__Excerpted data__.
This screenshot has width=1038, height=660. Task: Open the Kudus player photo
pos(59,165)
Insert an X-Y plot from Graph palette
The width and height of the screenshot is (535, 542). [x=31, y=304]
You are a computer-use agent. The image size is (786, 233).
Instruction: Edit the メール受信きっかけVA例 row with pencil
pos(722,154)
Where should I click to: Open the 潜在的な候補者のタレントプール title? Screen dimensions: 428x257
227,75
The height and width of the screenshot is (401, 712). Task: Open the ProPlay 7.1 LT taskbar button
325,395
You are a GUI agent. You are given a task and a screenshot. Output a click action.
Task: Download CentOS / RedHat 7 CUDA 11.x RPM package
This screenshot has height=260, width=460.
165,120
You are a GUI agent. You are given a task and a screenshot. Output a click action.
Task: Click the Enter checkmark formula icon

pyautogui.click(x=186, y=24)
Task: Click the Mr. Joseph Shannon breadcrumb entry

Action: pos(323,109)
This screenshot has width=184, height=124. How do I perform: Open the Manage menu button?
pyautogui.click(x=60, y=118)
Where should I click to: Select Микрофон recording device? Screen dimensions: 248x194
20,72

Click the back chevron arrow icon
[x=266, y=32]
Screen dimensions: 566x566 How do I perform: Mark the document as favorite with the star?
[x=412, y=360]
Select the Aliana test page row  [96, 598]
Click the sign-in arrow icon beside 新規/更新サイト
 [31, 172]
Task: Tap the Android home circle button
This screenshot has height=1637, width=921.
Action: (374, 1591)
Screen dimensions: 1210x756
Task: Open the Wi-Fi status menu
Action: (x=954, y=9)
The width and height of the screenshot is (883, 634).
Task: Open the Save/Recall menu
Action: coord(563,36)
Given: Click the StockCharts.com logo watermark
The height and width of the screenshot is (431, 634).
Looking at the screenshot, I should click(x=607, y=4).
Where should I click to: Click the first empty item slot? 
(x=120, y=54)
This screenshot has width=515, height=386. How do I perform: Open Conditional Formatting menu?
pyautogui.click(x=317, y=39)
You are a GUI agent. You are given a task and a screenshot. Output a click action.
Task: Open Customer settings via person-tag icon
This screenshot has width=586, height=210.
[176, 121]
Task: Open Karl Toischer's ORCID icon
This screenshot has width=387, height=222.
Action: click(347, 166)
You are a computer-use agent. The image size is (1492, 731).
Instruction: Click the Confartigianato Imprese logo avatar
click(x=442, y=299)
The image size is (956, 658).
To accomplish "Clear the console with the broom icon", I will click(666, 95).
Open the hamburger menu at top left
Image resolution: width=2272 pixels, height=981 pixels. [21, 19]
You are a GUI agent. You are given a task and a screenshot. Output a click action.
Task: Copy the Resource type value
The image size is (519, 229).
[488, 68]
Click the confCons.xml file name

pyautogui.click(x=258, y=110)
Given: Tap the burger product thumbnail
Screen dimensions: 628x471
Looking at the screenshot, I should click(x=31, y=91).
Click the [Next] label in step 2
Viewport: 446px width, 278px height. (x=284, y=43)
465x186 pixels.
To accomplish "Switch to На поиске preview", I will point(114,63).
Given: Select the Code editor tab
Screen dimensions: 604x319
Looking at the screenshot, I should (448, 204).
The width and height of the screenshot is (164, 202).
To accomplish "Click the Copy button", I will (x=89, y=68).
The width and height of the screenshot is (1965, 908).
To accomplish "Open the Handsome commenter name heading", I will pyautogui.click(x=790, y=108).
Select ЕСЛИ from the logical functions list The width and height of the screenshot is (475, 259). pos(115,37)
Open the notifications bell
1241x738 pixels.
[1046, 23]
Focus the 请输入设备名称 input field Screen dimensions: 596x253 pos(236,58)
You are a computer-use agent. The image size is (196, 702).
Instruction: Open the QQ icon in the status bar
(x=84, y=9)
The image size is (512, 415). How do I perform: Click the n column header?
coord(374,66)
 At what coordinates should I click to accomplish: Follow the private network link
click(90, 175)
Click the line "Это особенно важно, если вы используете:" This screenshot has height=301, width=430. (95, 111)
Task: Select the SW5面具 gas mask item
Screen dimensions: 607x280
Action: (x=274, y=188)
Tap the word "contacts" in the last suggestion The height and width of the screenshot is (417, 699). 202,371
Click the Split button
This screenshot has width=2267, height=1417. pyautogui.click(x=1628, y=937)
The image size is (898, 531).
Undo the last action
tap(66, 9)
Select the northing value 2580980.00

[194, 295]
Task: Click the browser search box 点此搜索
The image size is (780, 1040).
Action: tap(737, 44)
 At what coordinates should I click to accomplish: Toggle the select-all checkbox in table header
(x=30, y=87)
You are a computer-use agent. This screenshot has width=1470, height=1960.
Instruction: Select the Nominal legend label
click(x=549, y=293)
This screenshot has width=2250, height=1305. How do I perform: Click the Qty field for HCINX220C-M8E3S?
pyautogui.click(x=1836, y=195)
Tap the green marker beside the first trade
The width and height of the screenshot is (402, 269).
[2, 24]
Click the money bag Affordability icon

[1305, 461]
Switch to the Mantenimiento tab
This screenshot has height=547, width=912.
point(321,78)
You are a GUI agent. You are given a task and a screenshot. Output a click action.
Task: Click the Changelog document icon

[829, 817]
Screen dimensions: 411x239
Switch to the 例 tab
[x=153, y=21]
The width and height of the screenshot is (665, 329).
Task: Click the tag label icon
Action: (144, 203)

__Goal of the exercise__.
Please reproduce every entry above word for word, keeping each line as it appears.

__Response to this task__.
This screenshot has width=1038, height=660. Task: Open the Kudus player photo
pos(59,165)
Insert an X-Y plot from Graph palette
The width and height of the screenshot is (535, 542). [x=31, y=304]
You are a computer-use agent. The image size is (786, 233).
Instruction: Edit the メール受信きっかけVA例 row with pencil
pos(722,154)
Where should I click to: Open the 潜在的な候補者のタレントプール title? Screen dimensions: 428x257
227,75
The height and width of the screenshot is (401, 712). Task: Open the ProPlay 7.1 LT taskbar button
325,395
You are a GUI agent. You are given a task and a screenshot. Output a click action.
Task: Download CentOS / RedHat 7 CUDA 11.x RPM package
This screenshot has height=260, width=460.
165,120
You are a GUI agent. You are given a task and a screenshot. Output a click action.
Task: Click the Enter checkmark formula icon

pyautogui.click(x=186, y=24)
Task: Click the Mr. Joseph Shannon breadcrumb entry

Action: pos(323,109)
This screenshot has width=184, height=124. How do I perform: Open the Manage menu button?
pyautogui.click(x=60, y=118)
Where should I click to: Select Микрофон recording device? Screen dimensions: 248x194
20,72

Click the back chevron arrow icon
[x=266, y=32]
Screen dimensions: 566x566 How do I perform: Mark the document as favorite with the star?
[x=412, y=360]
Select the Aliana test page row  [96, 598]
Click the sign-in arrow icon beside 新規/更新サイト
 [31, 172]
Task: Tap the Android home circle button
This screenshot has height=1637, width=921.
Action: (374, 1591)
Screen dimensions: 1210x756
Task: Open the Wi-Fi status menu
Action: (x=954, y=9)
The width and height of the screenshot is (883, 634).
Task: Open the Save/Recall menu
Action: coord(563,36)
Given: Click the StockCharts.com logo watermark
The height and width of the screenshot is (431, 634).
Looking at the screenshot, I should click(x=607, y=4).
Where should I click to: Click the first empty item slot? 
(x=120, y=54)
This screenshot has width=515, height=386. How do I perform: Open Conditional Formatting menu?
pyautogui.click(x=317, y=39)
You are a GUI agent. You are given a task and a screenshot. Output a click action.
Task: Open Customer settings via person-tag icon
This screenshot has width=586, height=210.
[176, 121]
Task: Open Karl Toischer's ORCID icon
This screenshot has width=387, height=222.
Action: click(347, 166)
You are a computer-use agent. The image size is (1492, 731).
Instruction: Click the Confartigianato Imprese logo avatar
click(x=442, y=299)
The image size is (956, 658).
To accomplish "Clear the console with the broom icon", I will click(666, 95).
Open the hamburger menu at top left
Image resolution: width=2272 pixels, height=981 pixels. [21, 19]
You are a GUI agent. You are given a task and a screenshot. Output a click action.
Task: Copy the Resource type value
The image size is (519, 229).
[488, 68]
Click the confCons.xml file name

pyautogui.click(x=258, y=110)
Given: Tap the burger product thumbnail
Screen dimensions: 628x471
Looking at the screenshot, I should click(x=31, y=91).
Click the [Next] label in step 2
Viewport: 446px width, 278px height. (x=284, y=43)
465x186 pixels.
To accomplish "Switch to На поиске preview", I will point(114,63).
Given: Select the Code editor tab
Screen dimensions: 604x319
Looking at the screenshot, I should (448, 204).
The width and height of the screenshot is (164, 202).
To accomplish "Click the Copy button", I will (x=89, y=68).
The width and height of the screenshot is (1965, 908).
To accomplish "Open the Handsome commenter name heading", I will pyautogui.click(x=790, y=108).
Select ЕСЛИ from the logical functions list The width and height of the screenshot is (475, 259). pos(115,37)
Open the notifications bell
1241x738 pixels.
[1046, 23]
Focus the 请输入设备名称 input field Screen dimensions: 596x253 pos(236,58)
You are a computer-use agent. The image size is (196, 702).
Instruction: Open the QQ icon in the status bar
(x=84, y=9)
The image size is (512, 415). How do I perform: Click the n column header?
coord(374,66)
 At what coordinates should I click to accomplish: Follow the private network link
click(90, 175)
Click the line "Это особенно важно, если вы используете:" This screenshot has height=301, width=430. (95, 111)
Task: Select the SW5面具 gas mask item
Screen dimensions: 607x280
Action: (x=274, y=188)
Tap the word "contacts" in the last suggestion The height and width of the screenshot is (417, 699). 202,371
Click the Split button
This screenshot has width=2267, height=1417. pyautogui.click(x=1628, y=937)
The image size is (898, 531).
Undo the last action
tap(66, 9)
Select the northing value 2580980.00

[194, 295]
Task: Click the browser search box 点此搜索
The image size is (780, 1040).
Action: tap(737, 44)
 At what coordinates should I click to accomplish: Toggle the select-all checkbox in table header
(x=30, y=87)
You are a computer-use agent. This screenshot has width=1470, height=1960.
Instruction: Select the Nominal legend label
click(x=549, y=293)
This screenshot has width=2250, height=1305. How do I perform: Click the Qty field for HCINX220C-M8E3S?
pyautogui.click(x=1836, y=195)
Tap the green marker beside the first trade
The width and height of the screenshot is (402, 269).
[2, 24]
Click the money bag Affordability icon

[1305, 461]
Switch to the Mantenimiento tab
This screenshot has height=547, width=912.
point(321,78)
You are a GUI agent. You are given a task and a screenshot. Output a click action.
Task: Click the Changelog document icon

[829, 817]
Screen dimensions: 411x239
Switch to the 例 tab
[x=153, y=21]
The width and height of the screenshot is (665, 329).
Task: Click the tag label icon
Action: (144, 203)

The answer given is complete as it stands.